May 10, 2006—Starting July 1, Florida's pedigree law will require pharmaceutical distributors to document the chain of custody of prescription drugs in the state. On Jan. 1, 2007, a California statute with similar requirements will come into effect, and other states are considering comparable pedigree laws. Complying with those regulations will require disciplined processes that can track and document the drugs as they move through the supply chain.

To that end, Scottsdale, Ariz.-based Cyclone Commerce and systems integrator Axway recently introduced a software package, the Healthcare Compliance Suite, which combines several applications designed to help drugmakers and wholesale distributors, logistics providers and retailers serving the health-care market to better manage and monitor their manufacturing and distribution operations.
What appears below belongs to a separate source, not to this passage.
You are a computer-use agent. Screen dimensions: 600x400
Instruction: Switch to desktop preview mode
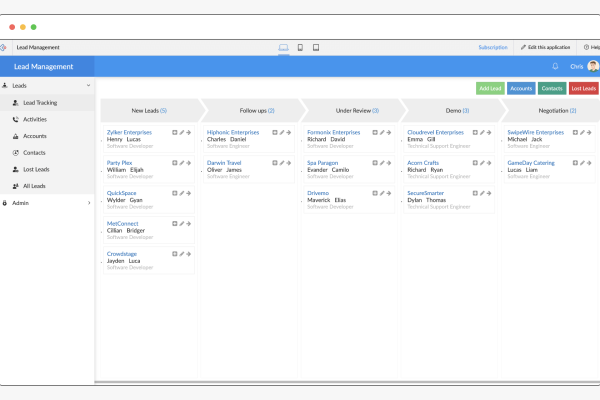(283, 47)
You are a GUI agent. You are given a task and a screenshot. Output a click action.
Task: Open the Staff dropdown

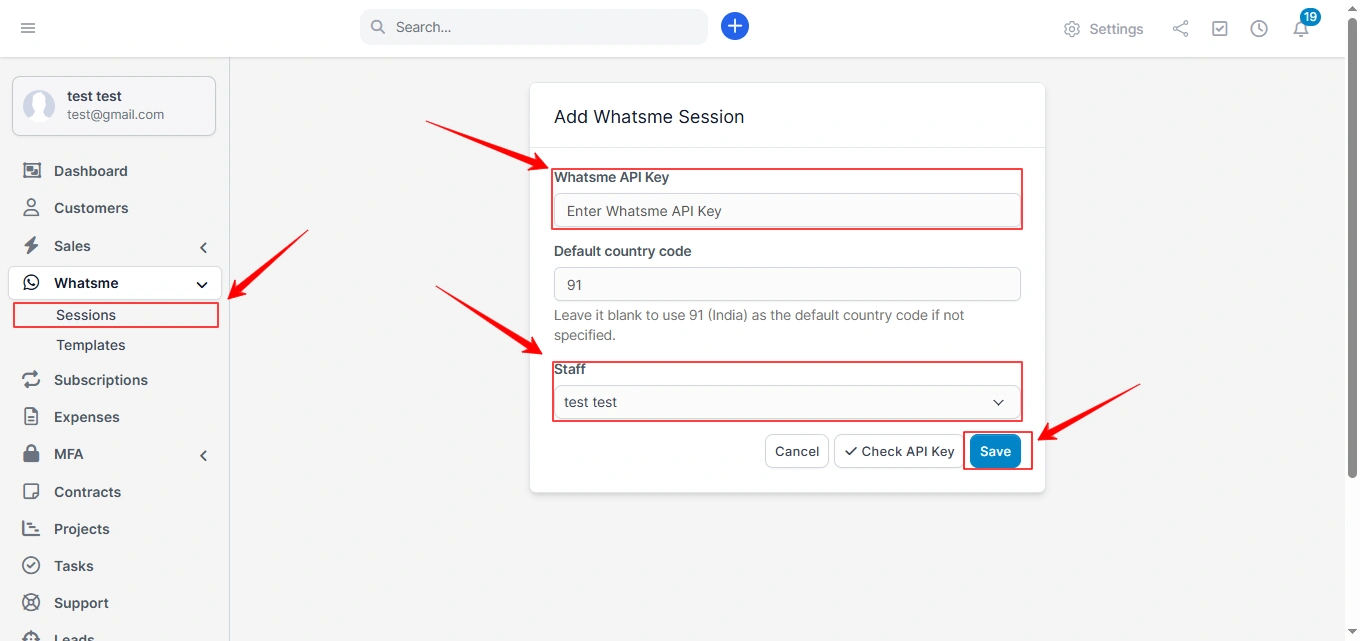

Daryl Eicher, Cyclone Commerce

Available as either stand-alone or hosted software, the suite is built on a Web-based infrastructure and includes data-translation and data-cleansing technology Cyclone Commerce received in December 2005 when it merged with Axway, formerly a wholly owned subsidiary of the Paris-based Sopra Group. Data-cleansing tools transform data from a source system format, such as a proprietary code, into a predefined, standardized format, such as XML or HTML, as specified in HCS and other packaged software.

Translation and staging tools operate in a similar manner; many refer to these as ETL tools, or "extraction, translation, and loading" software. With the new data-translation and cleansing-technology stack, the suite can readily accept data culled from RFID systems, says Daryl Eicher, Cyclone Commerce's vice president of health-care and industry solutions.

"Without the investments we've made in standards and data cleansing and staging, we wouldn't have been able to say we can pull that data in," Eicher says, "but now it is possible."

The Healthcare Compliance Suite includes eSubmissions, which lets companies electronically submit documents—such as the applications drugmakers submit to get a new drug approved for use—to the appropriate agencies. Such agencies include the U.S. Food and Drug Administration (FDA), the European Medicines Agency (EMEA) and Japan's Ministry of Health, Labor and Welfare.

The suite also includes the Cyclone Controlled Substance Ordering System for the electronic submission of controlled-substance documentation to the U.S. Drug Enforcement Administration (DEA), and the Cyclone Trade Activity Manager, designed to help pharmaceutical manufacturers and distributors manage their contractual agreements.